Dare You To by Katie McGarry
4.0


4.5

I liked this even more than Pushing the Limits! It's maudlin, melodramatic, and soap opera-y to the max, but hey, it fun and swoony and funny. Can't complain.

My review of Pushing the Limits

The cover: Hate. Ryan looks so OLD. And despite the whole rain-soaked, entangled-limbs thing, that almost kiss looks oddly tepid. And stringy wet hair ew.

The story: I was surprised by how much I enjoyed McGarry's debut, Pushing the Limits, and I'm pleased to say I enjoyed Dare You To even more. I was totally wary after the two opening chapters, because Ryan is pretty douchey and Beth is... well, Beth, but I'll just say that first chapter is very out of character for sweet, loveable Ryan, and Beth improves in leaps and bounds. Get past the beginning, guys, because then it gets good.

Like Pushing the Limits, Dare You To is told in alternating first person points of view between Beth, the spiky, tough girl we met in PTL and Ryan, baseball star and all around good guy. They meet for the first time because Ryan, perpetual winner and hater of losing, is dared by his friends to get Beth's number. Beth, 115 pounds of sass and bitchiness, shuts him down. BUT RYAN DOESN'T LOSE A BET, YOU GUYS. SO HAVE HER, HE MUST!




It's like this movie but also so not like this movie but LOOK PRETTY BOYS


After that, we learn so much about these two characters that it's pretty remarkable. I severely disliked Beth in Pushing the Limits for being so cruel to Echo, but being inside her head and learning about all the horrible things that have happened to her made me understand her. And watching her grow, open up, and learn to do what's best for her made me love her. Also, she's funny, sharp, and bitchy. I love the bitches. Beth is a compelling mix of confidence and self-loathing, and toughness and vulnerability.




Beth has a way with f words.


Beth's mom is a drug-using alcoholic, has an abusive boyfriend, and is an all around terrible parent. Beth will do anything to protect her mother, even get arrested in her stead when Mom of the Year beats in her abusive boyfriend's windshield. Oh, Beth. I understand the sentiment, but you is not that smart. Because of this, Beth goes to live with the rich uncle who abandoned her as a kid as his heinous wife who despises her. The one thing Beth is not a Skater Girl. Why does Ryan keep calling her that? She does not skate. She is a girl, though, so you're at least somewhat close.

◆ Raw data
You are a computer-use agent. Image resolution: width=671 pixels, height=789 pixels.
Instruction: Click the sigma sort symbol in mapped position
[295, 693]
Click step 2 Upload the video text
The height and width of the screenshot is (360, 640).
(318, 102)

◆ Work to complete
A - According to the Dare You To review, why do Ryan and Beth first meet?
B - Do these statements agree with the Dare You To review? Answer yes or no for each, quoting the words from the review that decide it.
(i) The reviewer enjoyed Dare You To more than Pushing the Limits.
(ii) The story is told only from Beth's point of view.
(iii) Beth is a skater.
C - Write the next part of the Dare You To review, starting after its final sentence.

◆ Responses to the tasks
A - Ryan's friends dare him to get Beth's number.

B -
(i) Yes: "I enjoyed Dare You To even more."
(ii) No: "told in alternating first person points of view between Beth, the spiky, tough girl we met in PTL and Ryan"
(iii) No: "She does not skate."

C -
Whatever. I'll let it go, Ryan, because you are Adorable with a capital A. Ryan is under tremendous pressure from his parents to be perfect, to be the best baseball player there ever was, to go pro, and to keep all his real emotions buried deeeep inside him. His brother recently came out as gay and their jerkhole father basically told him to never darken their doorstep again, which the brother then does not. Ryan misguidedly interprets this as his brother abandoning him, but don't worry. Ryan's not at all homophobic. He just has a lot of FEELINGS and doesn't know what to do with them... at least until he starts writing. Yes. Our sweet little Ryan is a budding fiction writer, and it gave him so many LAYERS and a source of conflict with his overbearing papa: writing or baseball?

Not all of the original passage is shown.